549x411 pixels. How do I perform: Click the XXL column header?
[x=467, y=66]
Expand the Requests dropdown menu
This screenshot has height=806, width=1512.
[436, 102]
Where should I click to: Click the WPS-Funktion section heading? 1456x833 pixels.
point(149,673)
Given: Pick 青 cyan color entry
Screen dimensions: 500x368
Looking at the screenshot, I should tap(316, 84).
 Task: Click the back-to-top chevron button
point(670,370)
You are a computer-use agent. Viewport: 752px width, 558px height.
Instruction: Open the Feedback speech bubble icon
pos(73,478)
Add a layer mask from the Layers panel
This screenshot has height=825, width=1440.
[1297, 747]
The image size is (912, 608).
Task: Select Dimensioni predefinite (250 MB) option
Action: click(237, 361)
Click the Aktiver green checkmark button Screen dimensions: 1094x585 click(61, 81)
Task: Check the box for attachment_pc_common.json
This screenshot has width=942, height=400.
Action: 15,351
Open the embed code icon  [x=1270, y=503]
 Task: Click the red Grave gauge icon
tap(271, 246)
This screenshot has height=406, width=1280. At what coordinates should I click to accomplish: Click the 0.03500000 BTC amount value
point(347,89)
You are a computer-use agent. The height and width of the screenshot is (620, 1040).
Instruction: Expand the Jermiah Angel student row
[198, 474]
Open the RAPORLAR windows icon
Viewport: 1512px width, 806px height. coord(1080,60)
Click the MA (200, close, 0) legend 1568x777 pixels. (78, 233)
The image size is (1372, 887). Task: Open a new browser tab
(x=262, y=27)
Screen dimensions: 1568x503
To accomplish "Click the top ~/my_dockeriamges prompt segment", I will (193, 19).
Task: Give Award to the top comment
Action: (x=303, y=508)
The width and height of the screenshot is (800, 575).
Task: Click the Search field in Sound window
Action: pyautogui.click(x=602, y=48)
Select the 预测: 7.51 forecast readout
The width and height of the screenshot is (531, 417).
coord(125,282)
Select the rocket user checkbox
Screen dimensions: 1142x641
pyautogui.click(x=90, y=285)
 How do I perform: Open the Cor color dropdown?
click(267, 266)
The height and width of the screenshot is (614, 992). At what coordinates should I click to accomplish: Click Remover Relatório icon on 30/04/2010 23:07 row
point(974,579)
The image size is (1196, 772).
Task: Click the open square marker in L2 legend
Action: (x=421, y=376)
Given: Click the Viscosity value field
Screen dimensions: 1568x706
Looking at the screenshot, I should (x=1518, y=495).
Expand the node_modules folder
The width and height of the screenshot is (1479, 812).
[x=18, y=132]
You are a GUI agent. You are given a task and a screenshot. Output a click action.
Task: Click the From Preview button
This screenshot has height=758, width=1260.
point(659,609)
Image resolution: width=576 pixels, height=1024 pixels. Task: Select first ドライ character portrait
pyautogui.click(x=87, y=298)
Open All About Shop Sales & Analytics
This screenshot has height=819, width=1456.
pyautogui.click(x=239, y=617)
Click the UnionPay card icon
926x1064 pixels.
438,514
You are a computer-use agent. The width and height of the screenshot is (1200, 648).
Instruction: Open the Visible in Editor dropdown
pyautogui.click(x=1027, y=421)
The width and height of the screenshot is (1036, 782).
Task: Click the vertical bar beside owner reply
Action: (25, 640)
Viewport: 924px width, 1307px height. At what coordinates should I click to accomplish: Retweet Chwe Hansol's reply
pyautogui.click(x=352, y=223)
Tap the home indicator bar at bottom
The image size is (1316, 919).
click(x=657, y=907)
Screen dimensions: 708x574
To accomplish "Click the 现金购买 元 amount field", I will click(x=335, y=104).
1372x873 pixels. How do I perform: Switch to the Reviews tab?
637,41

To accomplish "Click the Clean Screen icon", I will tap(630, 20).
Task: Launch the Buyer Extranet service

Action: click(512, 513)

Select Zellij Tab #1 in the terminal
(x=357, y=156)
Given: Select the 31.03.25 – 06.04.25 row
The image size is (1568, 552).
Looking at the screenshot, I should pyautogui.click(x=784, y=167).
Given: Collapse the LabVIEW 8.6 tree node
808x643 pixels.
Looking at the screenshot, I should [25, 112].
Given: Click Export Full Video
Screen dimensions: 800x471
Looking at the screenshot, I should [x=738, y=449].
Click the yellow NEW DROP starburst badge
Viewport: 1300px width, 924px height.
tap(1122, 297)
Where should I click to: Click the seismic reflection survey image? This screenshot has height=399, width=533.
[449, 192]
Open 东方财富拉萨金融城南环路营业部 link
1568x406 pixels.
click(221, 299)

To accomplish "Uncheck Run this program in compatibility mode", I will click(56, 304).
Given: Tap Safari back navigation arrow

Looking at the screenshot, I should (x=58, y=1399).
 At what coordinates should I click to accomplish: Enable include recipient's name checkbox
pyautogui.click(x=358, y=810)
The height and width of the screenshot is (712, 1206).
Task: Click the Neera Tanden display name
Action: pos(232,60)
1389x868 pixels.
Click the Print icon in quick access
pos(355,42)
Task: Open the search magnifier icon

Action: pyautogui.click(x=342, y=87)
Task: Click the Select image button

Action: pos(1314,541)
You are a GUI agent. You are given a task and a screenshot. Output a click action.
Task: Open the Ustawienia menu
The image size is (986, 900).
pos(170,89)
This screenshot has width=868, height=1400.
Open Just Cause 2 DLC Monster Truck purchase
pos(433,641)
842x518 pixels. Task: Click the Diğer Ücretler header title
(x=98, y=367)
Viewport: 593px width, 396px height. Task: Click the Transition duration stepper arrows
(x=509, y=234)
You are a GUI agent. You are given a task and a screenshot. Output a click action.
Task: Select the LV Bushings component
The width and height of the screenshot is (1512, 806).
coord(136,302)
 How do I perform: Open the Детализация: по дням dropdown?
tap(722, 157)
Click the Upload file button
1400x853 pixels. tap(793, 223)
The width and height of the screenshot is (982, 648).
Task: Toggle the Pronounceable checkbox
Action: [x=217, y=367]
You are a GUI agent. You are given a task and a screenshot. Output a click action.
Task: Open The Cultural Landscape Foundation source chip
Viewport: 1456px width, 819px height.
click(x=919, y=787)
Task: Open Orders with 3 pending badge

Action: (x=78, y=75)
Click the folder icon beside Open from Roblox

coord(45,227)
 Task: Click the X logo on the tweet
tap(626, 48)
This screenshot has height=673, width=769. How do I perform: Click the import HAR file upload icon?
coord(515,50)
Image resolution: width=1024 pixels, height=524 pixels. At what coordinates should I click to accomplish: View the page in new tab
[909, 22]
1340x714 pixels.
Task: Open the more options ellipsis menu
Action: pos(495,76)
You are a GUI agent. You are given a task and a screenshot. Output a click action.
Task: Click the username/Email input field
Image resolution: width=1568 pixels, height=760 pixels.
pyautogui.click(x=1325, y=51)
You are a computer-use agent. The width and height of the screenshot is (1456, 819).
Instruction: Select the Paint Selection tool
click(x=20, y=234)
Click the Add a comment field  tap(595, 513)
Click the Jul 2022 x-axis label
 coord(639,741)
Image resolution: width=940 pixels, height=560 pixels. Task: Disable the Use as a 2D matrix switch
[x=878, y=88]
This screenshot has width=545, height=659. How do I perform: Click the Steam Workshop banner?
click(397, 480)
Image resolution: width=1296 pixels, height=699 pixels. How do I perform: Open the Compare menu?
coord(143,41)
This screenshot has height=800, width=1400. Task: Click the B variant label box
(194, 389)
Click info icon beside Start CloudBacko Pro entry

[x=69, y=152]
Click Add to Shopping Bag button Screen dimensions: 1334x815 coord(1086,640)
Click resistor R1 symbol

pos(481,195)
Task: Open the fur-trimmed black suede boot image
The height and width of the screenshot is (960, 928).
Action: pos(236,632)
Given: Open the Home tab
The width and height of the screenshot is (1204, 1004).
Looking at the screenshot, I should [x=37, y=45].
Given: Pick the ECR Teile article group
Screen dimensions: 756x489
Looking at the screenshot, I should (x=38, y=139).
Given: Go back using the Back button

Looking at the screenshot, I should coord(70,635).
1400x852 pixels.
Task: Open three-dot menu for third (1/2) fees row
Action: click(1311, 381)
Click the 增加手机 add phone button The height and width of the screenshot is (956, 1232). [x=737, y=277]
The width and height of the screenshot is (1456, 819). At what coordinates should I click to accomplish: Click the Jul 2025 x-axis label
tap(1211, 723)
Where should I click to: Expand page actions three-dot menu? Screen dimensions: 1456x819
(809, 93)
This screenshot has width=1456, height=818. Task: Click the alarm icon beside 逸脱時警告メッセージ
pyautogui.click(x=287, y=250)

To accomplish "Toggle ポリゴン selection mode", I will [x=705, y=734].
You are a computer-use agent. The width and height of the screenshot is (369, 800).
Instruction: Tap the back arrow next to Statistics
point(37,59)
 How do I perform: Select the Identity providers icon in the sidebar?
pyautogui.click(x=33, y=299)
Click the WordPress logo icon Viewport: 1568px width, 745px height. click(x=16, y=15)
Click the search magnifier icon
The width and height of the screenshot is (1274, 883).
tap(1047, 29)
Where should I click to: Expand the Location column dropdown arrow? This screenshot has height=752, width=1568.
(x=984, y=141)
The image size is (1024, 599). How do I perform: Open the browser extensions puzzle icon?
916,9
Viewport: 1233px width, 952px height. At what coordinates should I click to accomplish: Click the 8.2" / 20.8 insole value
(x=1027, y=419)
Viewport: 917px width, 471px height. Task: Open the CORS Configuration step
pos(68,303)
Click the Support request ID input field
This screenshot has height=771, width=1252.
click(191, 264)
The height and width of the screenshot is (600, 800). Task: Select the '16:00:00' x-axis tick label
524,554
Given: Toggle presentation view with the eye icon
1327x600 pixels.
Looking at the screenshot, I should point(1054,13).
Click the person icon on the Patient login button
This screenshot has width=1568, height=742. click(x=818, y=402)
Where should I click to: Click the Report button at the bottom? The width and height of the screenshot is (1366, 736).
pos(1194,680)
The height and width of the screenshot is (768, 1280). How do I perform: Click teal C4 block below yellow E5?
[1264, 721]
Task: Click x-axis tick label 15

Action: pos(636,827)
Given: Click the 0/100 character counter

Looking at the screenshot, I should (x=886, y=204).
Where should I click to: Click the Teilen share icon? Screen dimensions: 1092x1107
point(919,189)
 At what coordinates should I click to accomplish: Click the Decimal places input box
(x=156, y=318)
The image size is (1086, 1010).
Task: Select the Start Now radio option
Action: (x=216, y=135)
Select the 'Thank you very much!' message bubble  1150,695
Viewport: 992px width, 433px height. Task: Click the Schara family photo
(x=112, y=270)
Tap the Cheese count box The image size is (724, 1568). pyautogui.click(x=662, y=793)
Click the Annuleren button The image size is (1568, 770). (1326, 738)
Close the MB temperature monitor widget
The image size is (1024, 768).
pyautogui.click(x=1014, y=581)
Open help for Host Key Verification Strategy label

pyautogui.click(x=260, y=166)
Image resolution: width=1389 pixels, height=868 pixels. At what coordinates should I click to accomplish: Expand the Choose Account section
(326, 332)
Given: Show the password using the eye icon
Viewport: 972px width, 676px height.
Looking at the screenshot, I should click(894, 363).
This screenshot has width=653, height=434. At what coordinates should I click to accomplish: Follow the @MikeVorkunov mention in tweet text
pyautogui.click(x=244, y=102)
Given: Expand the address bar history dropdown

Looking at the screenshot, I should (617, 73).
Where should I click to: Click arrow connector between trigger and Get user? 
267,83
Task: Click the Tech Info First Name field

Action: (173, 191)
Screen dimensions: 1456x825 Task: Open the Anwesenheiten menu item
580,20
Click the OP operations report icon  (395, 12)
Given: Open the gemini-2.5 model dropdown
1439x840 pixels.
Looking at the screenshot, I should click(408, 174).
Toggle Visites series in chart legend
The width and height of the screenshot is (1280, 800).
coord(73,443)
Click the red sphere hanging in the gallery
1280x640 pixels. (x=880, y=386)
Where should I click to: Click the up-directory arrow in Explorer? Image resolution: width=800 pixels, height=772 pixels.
▬▬▬
**What is being asked**
Quote the items word for word, from the first one through the line containing "Click the MA", inclusive.

**Exercise result**
549x411 pixels. How do I perform: Click the XXL column header?
[x=467, y=66]
Expand the Requests dropdown menu
This screenshot has height=806, width=1512.
[436, 102]
Where should I click to: Click the WPS-Funktion section heading? 1456x833 pixels.
point(149,673)
Given: Pick 青 cyan color entry
Screen dimensions: 500x368
Looking at the screenshot, I should tap(316, 84).
 Task: Click the back-to-top chevron button
point(670,370)
You are a computer-use agent. Viewport: 752px width, 558px height.
Instruction: Open the Feedback speech bubble icon
pos(73,478)
Add a layer mask from the Layers panel
This screenshot has height=825, width=1440.
[1297, 747]
The image size is (912, 608).
Task: Select Dimensioni predefinite (250 MB) option
Action: click(237, 361)
Click the Aktiver green checkmark button Screen dimensions: 1094x585 click(61, 81)
Task: Check the box for attachment_pc_common.json
This screenshot has width=942, height=400.
Action: 15,351
Open the embed code icon  [x=1270, y=503]
 Task: Click the red Grave gauge icon
tap(271, 246)
This screenshot has height=406, width=1280. At what coordinates should I click to accomplish: Click the 0.03500000 BTC amount value
point(347,89)
You are a computer-use agent. The height and width of the screenshot is (620, 1040).
Instruction: Expand the Jermiah Angel student row
[198, 474]
Open the RAPORLAR windows icon
Viewport: 1512px width, 806px height. coord(1080,60)
Click the MA (200, close, 0) legend 1568x777 pixels. (78, 233)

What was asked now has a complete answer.